We also compared NIR FPs using a dual plasmid transfection approach in which NIR FPs and EGFP were co-expressed from two different plasmids, as previously described (Shcherbakova et al., 2016; Shcherbakova and Verkhusha, 2013). We found that miRFP670 again overperformed other NIR FPs in all cell types (Figure S1a and Tables 1, S1). Effective brightness of miRFP703 was slightly higher as compared to that with co-expression with EGFP via T2A from a single plasmid. Effective brightness of mIFP was 4-fold higher in HeLa cells and reached 25% and 40% of that for miRFP670 and miRFP703, respectively, which is in agreement with published resulted (Shcherbakova et al., 2016). Fluorescence microscopy confirmed the flow cytometry results and showed the decrease in exposure time for mIFP (Figure S1b). Likely, additional amino acid residues at the N-terminus of mIFP originated from the T2A peptide affected its expression level. Effective brightness of smURFP was not changed and remained the lowest in all tested mammalian cells. Thus, the relative effective brightness of the NIR FPs did not change, meaning that the both EGFP and NIR FP co-expression approaches, either from a single plamid or from two separate plasmids, can be equally used to compare various NIR FPs.

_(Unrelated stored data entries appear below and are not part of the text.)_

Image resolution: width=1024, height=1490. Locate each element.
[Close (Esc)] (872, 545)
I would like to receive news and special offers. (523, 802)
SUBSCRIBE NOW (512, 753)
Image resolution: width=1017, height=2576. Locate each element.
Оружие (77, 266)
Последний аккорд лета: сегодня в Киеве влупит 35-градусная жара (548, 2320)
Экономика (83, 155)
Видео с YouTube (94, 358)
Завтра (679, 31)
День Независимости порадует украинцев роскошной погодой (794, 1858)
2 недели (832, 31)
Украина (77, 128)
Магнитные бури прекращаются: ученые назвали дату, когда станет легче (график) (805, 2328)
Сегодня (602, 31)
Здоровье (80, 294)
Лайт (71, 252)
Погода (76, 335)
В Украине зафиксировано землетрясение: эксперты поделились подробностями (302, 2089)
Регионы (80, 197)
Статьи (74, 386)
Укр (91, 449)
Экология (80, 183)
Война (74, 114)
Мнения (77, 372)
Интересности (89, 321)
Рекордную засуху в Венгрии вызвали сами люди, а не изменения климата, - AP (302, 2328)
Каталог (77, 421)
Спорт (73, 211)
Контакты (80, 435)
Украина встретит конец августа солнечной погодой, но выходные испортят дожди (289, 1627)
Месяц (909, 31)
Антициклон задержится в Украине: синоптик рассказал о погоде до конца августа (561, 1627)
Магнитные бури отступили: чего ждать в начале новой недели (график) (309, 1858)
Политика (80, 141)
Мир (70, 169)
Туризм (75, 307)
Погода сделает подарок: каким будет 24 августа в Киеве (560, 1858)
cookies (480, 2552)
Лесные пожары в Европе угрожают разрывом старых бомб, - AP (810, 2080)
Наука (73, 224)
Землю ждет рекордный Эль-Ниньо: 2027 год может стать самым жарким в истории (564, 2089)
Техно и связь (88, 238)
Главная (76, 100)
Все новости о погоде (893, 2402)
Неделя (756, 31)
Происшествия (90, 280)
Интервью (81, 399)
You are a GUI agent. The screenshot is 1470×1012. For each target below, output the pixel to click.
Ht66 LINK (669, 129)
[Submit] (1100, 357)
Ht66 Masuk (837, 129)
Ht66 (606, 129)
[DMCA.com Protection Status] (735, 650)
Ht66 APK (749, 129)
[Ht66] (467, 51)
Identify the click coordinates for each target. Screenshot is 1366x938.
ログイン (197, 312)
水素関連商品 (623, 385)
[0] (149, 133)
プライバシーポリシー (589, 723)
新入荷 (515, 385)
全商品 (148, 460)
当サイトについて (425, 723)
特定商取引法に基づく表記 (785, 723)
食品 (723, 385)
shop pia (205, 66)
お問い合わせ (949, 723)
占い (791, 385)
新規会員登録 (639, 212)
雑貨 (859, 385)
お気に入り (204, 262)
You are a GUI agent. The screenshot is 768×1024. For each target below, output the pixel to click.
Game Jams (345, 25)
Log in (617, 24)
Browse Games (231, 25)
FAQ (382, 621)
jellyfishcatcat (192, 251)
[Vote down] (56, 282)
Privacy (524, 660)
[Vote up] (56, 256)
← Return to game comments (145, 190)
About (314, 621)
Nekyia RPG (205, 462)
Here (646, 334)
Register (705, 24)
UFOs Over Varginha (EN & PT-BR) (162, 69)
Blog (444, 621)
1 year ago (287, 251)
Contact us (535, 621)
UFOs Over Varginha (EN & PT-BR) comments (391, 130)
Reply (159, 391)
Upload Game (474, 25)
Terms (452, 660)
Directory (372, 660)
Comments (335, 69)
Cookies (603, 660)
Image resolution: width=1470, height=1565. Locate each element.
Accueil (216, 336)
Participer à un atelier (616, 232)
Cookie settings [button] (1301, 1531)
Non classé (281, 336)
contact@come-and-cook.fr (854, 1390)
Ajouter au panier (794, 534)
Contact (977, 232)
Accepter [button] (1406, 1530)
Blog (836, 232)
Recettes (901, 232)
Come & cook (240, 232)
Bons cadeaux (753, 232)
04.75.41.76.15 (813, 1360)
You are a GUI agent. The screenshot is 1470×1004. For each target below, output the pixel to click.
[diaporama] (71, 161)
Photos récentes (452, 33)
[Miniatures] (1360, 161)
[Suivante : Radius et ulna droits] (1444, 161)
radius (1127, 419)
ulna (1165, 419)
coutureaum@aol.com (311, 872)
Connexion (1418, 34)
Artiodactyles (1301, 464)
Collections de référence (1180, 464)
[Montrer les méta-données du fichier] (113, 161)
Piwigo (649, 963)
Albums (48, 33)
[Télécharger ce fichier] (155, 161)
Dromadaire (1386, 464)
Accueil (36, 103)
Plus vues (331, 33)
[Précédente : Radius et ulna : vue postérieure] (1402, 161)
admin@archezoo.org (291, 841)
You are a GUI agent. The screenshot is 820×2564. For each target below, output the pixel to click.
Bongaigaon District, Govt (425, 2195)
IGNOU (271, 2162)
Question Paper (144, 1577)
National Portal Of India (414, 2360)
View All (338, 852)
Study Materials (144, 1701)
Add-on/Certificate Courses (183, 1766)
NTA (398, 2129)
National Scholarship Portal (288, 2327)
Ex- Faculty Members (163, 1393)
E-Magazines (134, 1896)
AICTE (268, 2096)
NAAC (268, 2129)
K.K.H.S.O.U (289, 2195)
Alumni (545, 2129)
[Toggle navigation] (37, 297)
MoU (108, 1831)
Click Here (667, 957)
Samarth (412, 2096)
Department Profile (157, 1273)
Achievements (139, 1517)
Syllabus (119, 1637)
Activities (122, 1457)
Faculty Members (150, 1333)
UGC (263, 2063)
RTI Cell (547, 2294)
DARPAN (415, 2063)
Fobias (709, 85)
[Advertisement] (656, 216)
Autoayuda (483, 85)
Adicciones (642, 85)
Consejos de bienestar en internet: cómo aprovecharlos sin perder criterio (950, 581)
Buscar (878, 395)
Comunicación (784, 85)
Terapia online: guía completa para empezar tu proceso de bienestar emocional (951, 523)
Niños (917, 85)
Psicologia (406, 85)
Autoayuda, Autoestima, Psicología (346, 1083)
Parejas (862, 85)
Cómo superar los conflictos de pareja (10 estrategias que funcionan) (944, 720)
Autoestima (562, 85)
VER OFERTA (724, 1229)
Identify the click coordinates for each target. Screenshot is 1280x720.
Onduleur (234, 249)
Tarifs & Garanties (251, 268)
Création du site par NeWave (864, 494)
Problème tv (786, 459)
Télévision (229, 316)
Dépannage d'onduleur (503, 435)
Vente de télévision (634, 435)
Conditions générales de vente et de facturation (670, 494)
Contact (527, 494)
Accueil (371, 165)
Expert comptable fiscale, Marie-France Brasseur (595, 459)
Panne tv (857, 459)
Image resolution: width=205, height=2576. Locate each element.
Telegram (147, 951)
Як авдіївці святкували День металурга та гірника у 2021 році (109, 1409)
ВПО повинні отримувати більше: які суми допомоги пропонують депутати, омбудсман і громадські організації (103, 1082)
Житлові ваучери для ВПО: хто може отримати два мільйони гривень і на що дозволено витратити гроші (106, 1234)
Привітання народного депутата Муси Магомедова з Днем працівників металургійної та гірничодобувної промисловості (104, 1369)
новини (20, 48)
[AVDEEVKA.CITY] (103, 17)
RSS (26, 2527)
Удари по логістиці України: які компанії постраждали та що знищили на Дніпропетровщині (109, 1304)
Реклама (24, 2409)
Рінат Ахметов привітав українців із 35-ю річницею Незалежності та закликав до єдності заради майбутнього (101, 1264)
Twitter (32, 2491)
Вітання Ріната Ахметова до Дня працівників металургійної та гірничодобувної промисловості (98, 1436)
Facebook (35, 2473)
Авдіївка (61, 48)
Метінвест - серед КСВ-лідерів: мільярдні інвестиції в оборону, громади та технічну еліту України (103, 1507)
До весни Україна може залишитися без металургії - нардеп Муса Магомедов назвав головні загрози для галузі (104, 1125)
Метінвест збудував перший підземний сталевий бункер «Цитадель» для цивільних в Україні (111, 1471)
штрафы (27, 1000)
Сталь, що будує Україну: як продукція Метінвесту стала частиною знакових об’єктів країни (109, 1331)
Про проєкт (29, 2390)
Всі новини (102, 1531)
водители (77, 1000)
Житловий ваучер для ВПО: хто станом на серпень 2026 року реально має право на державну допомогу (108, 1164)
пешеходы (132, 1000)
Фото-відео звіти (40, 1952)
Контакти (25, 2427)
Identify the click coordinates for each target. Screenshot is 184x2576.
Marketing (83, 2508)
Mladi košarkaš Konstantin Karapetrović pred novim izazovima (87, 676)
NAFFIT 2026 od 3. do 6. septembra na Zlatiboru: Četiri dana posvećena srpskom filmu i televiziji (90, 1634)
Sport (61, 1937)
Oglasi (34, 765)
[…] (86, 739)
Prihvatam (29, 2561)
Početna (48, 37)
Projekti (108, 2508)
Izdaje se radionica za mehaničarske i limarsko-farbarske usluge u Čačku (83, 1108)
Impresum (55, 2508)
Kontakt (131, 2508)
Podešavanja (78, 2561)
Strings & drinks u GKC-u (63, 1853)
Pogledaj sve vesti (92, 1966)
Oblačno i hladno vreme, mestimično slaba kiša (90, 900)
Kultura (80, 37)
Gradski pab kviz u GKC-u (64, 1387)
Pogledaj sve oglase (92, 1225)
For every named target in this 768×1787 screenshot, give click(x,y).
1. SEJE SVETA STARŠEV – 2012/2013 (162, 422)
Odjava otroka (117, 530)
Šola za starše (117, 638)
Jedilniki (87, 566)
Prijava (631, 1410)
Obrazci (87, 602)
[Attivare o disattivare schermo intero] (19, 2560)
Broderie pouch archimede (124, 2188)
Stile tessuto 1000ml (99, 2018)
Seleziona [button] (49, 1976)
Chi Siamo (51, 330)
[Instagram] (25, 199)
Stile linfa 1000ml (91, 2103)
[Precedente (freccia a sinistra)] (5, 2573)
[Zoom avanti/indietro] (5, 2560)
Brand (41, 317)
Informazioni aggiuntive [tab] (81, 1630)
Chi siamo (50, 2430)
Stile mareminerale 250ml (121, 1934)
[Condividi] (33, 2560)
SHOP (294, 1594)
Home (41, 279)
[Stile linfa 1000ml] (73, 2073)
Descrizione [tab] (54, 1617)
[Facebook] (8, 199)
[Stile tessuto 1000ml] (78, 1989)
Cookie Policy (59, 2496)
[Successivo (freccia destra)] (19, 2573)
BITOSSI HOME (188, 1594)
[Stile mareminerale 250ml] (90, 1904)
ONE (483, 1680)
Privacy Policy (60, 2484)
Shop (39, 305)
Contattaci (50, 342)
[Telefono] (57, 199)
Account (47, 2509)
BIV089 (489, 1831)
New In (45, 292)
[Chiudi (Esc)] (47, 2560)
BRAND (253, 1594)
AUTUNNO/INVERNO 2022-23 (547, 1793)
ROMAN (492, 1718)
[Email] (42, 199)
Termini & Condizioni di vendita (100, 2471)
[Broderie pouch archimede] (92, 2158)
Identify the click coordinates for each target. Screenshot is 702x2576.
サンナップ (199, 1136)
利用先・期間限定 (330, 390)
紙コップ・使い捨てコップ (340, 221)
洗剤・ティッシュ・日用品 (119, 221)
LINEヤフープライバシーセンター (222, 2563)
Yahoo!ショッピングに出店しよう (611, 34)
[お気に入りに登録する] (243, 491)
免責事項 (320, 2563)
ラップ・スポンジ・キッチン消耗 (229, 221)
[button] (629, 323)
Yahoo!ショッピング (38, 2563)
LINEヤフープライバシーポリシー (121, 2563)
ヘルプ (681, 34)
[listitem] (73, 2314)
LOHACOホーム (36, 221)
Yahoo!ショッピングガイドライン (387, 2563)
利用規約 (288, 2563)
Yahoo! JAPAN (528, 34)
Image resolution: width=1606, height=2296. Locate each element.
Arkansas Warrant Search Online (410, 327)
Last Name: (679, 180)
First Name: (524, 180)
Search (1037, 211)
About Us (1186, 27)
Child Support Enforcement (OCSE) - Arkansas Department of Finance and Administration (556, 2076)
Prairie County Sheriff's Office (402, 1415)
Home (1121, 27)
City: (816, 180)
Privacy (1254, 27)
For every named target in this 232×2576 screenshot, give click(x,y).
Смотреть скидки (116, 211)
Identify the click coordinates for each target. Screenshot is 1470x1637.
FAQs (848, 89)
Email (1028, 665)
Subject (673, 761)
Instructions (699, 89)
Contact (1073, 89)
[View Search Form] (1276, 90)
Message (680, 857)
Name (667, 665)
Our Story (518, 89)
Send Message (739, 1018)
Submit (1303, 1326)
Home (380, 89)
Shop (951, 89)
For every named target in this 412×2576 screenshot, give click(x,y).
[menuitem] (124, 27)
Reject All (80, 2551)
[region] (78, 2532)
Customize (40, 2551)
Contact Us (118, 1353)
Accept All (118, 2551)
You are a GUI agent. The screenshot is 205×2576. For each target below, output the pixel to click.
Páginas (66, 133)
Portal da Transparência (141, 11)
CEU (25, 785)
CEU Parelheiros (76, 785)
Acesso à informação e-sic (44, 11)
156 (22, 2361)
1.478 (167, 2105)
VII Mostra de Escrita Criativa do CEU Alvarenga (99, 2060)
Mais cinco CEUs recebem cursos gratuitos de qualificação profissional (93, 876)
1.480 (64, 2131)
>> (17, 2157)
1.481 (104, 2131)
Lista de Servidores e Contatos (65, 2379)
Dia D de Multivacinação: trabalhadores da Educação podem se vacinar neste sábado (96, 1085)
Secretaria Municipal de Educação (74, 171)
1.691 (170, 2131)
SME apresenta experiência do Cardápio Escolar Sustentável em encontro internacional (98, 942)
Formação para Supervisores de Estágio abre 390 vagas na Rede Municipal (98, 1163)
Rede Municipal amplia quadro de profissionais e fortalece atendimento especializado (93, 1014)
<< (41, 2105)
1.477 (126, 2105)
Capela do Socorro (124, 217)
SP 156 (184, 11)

Co-expression of NIR FPs with human HO1 and treatment with heme precursor

Since some NIR FPs showed low fluorescence in mammalian cells we next studied ways to increase it by co-expressing HO, as was suggested by others (Rodriguez et al., 2016; To et al., 2015; Yu et al., 2014). We co-expressed human HO1 encoded via IRES2 element in the same plasmid as NIR FPs, resulting in the EGFP-T2A-NIRFPs-IRES2-HO1 constructs. As a control, we similarly co-expressed catalytically inactive HO1 containing two amino acid substitutions, such as H25A (Wilks et al., 1995) and D140F (Fujii et al., 2001). We found that the co-expression with HO1 slightly increased NIR fluorescence of all cells, except for those with smURFP whose fluorescence was not affected (Figure 3). However, the increase in the effective brightness of miRFP670, miRFP703 and mIFP did not exceed 25% over that observed with the co-expression of catalytically inactive HO1. Likely, the low fluorescence increase was because the produced BV molecules remained bound to hHO1. It has been shown that the release of BV product is a rate-limiting step in a reaction catalyzed by HOs, including hHO1 (Liu and Ortiz de Montellano, 2000). Structural analysis of hHO1 revealed that its active site is adopted for interaction with a planar substrate, and that the formed linear BV product further moves to an internal pocket of the enzyme (Lad et al., 2004). Spontaneous dissociation of BV molecule from the internal pocket was shown to be very slow and could be only accelerated in the presence of biliverdin reductase that interacted with hHO1 (Liu and Ortiz de Montellano, 2000). Thus, the HO1 co-expression just slightly enhanced the effective brightness of the BphP-based NIR FPs and had no effect on the smURFP cellular brightness.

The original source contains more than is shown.